::: Records supplied

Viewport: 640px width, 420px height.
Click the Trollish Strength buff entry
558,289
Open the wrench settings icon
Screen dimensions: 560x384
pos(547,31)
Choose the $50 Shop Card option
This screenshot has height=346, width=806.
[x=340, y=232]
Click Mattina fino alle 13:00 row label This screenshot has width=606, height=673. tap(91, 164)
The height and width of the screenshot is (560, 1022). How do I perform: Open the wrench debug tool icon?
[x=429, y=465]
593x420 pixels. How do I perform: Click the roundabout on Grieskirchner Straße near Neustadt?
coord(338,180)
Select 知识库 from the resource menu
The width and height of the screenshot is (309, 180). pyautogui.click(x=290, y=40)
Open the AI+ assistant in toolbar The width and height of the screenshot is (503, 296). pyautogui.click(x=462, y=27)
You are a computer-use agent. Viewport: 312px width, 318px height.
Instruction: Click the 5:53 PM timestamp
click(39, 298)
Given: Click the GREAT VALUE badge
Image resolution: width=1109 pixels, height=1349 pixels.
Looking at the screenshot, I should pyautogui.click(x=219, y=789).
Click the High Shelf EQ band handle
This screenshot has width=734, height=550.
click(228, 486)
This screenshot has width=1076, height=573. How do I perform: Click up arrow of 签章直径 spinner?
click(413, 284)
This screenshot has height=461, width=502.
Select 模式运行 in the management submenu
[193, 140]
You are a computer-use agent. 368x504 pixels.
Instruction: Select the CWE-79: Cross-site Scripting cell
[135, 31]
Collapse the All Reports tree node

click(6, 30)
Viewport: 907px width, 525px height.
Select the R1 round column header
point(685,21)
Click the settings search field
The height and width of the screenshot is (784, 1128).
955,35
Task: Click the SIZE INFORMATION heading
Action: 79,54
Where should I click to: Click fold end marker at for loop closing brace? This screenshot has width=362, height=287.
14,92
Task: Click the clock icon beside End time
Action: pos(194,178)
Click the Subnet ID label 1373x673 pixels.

::::::

From the data above, extract every line in its exact form.

Viewport: 640px width, 420px height.
Click the Trollish Strength buff entry
558,289
Open the wrench settings icon
Screen dimensions: 560x384
pos(547,31)
Choose the $50 Shop Card option
This screenshot has height=346, width=806.
[x=340, y=232]
Click Mattina fino alle 13:00 row label This screenshot has width=606, height=673. tap(91, 164)
The height and width of the screenshot is (560, 1022). How do I perform: Open the wrench debug tool icon?
[x=429, y=465]
593x420 pixels. How do I perform: Click the roundabout on Grieskirchner Straße near Neustadt?
coord(338,180)
Select 知识库 from the resource menu
The width and height of the screenshot is (309, 180). pyautogui.click(x=290, y=40)
Open the AI+ assistant in toolbar The width and height of the screenshot is (503, 296). pyautogui.click(x=462, y=27)
You are a computer-use agent. Viewport: 312px width, 318px height.
Instruction: Click the 5:53 PM timestamp
click(39, 298)
Given: Click the GREAT VALUE badge
Image resolution: width=1109 pixels, height=1349 pixels.
Looking at the screenshot, I should pyautogui.click(x=219, y=789).
Click the High Shelf EQ band handle
This screenshot has width=734, height=550.
click(228, 486)
This screenshot has width=1076, height=573. How do I perform: Click up arrow of 签章直径 spinner?
click(413, 284)
This screenshot has height=461, width=502.
Select 模式运行 in the management submenu
[193, 140]
You are a computer-use agent. 368x504 pixels.
Instruction: Select the CWE-79: Cross-site Scripting cell
[135, 31]
Collapse the All Reports tree node

click(6, 30)
Viewport: 907px width, 525px height.
Select the R1 round column header
point(685,21)
Click the settings search field
The height and width of the screenshot is (784, 1128).
955,35
Task: Click the SIZE INFORMATION heading
Action: 79,54
Where should I click to: Click fold end marker at for loop closing brace? This screenshot has width=362, height=287.
14,92
Task: Click the clock icon beside End time
Action: pos(194,178)
Click the Subnet ID label 1373x673 pixels.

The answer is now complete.